Minneapolis is tired of smoke and helicopters and loud unidentified bangs in the night and unconfirmed reports on social media.

Did you hear? The tigers escaped from the Minnesota Zoo. They could be loose in your neighborhood right now.

Or maybe it was Como Zoo.

No, all Minnesota’s tigers are accounted for, but did you hear the Klan is marching through the city? Did you hear out-of-state agitators are cruising around in cars with no plates and trunks full of lighter fluid? Did you hear someone found kerosene-soaked timbers in the alley? Did you hear?

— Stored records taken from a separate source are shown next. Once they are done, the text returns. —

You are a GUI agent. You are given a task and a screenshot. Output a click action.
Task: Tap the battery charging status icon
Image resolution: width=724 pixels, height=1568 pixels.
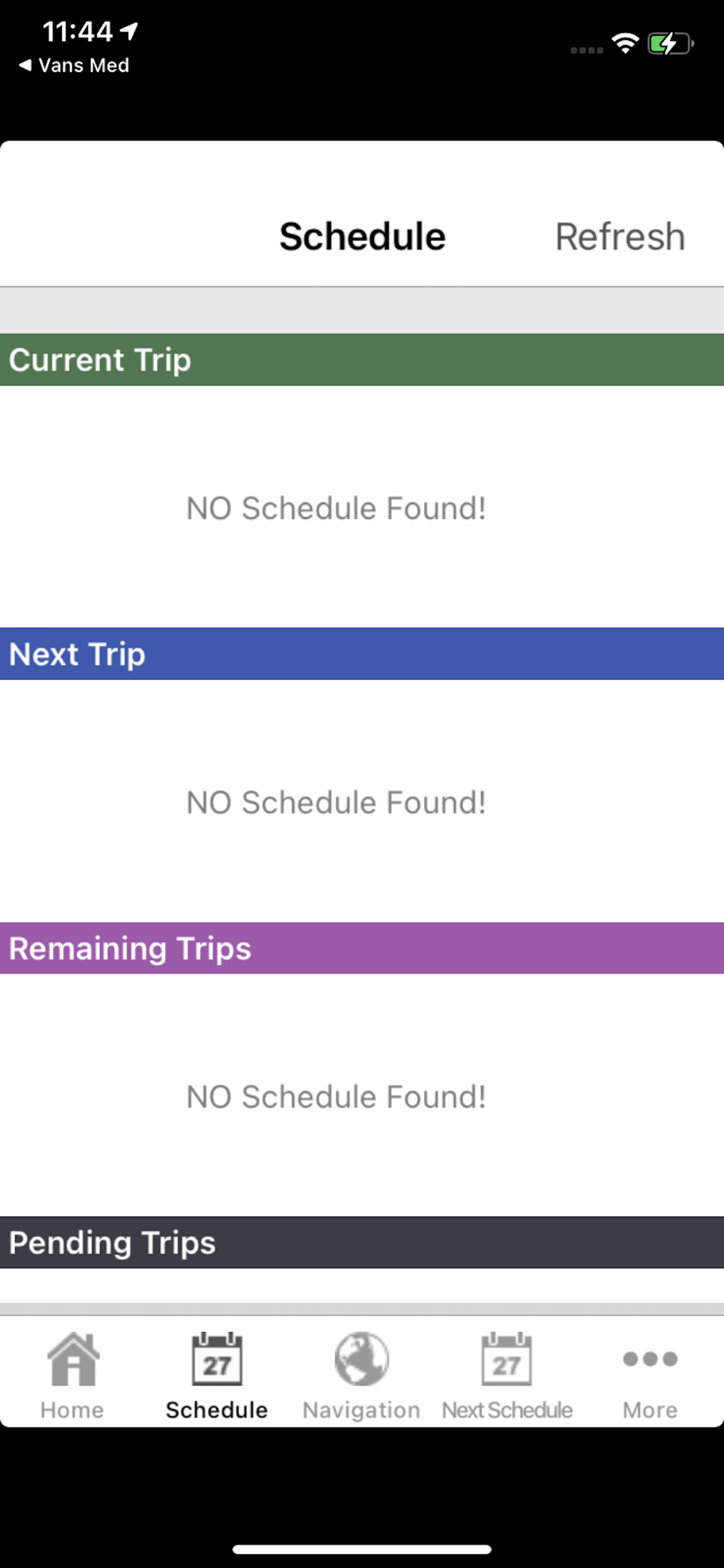(x=670, y=44)
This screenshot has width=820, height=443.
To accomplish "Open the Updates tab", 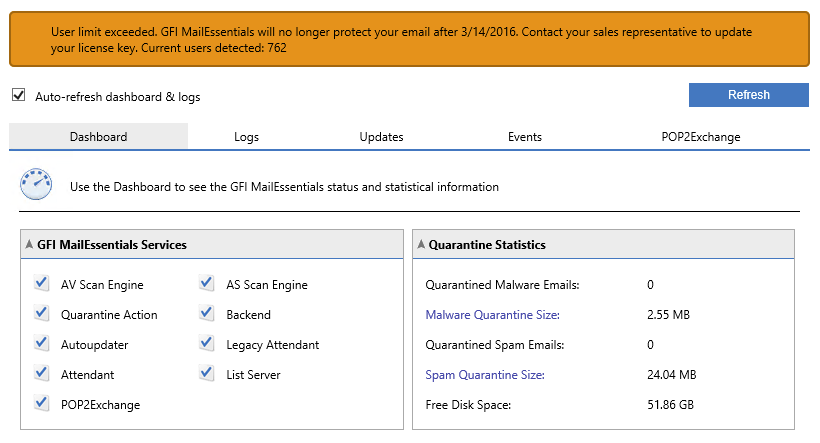I will [381, 137].
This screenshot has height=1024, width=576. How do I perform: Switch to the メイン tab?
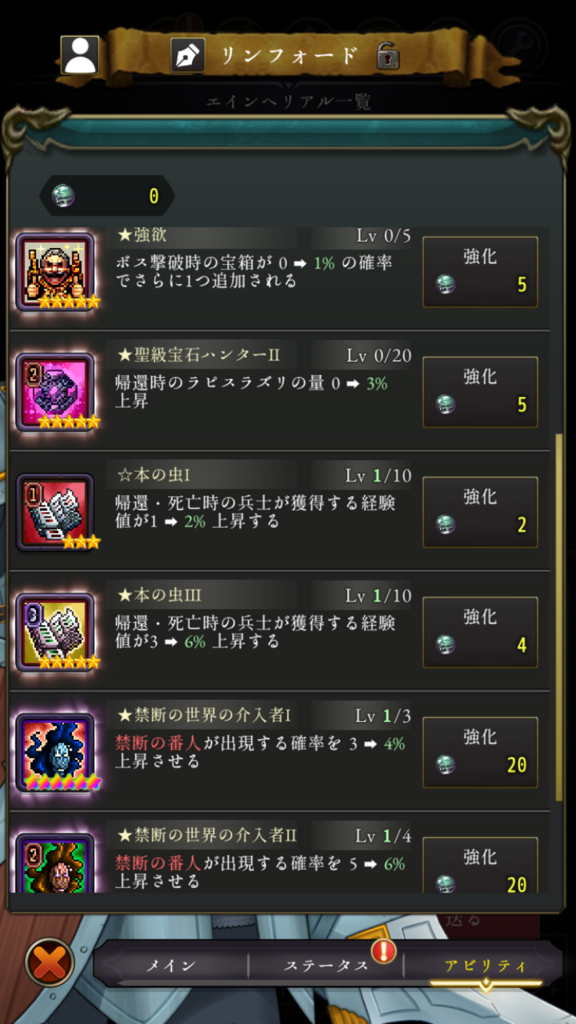tap(171, 965)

Did you hear?

“We’ve got kids at home right now and they don’t even want to go out because they’re scared of everything that’s going on,” said Debra Flores, whose children range from 10 years to 6 months old.

She stood in the shade of the Cedar Food awning with her mother, Rebecca Tovar, flanked by National Guard troops. “They’re stuck in their rooms but they don’t want to come out.”

The other night, she said, a neighborhood patrol, armed with bats, chased Flores down during a visit to her mother’s home near 40th and Bloomington.

“I was like, ‘Ladies, can you not see that we live here?’ ” she said. “They came out with their bats and they hit my mom’s car. It was really bad.”

At night, Tovar, fearful of fire and stray bullets, gathers the children and grandchildren into one room in the house so she can watch over them as they sleep.

“I don’t know what the world has come to,” she said. “We all should stand together as one and unite as one.”

Between neighborhood patrols and the police who try to force her out of her car and threaten her with arrest at checkpoints, Flores says she’ll take the National Guard.

“I’d rather have the military out all day,” she said, “than have police out.”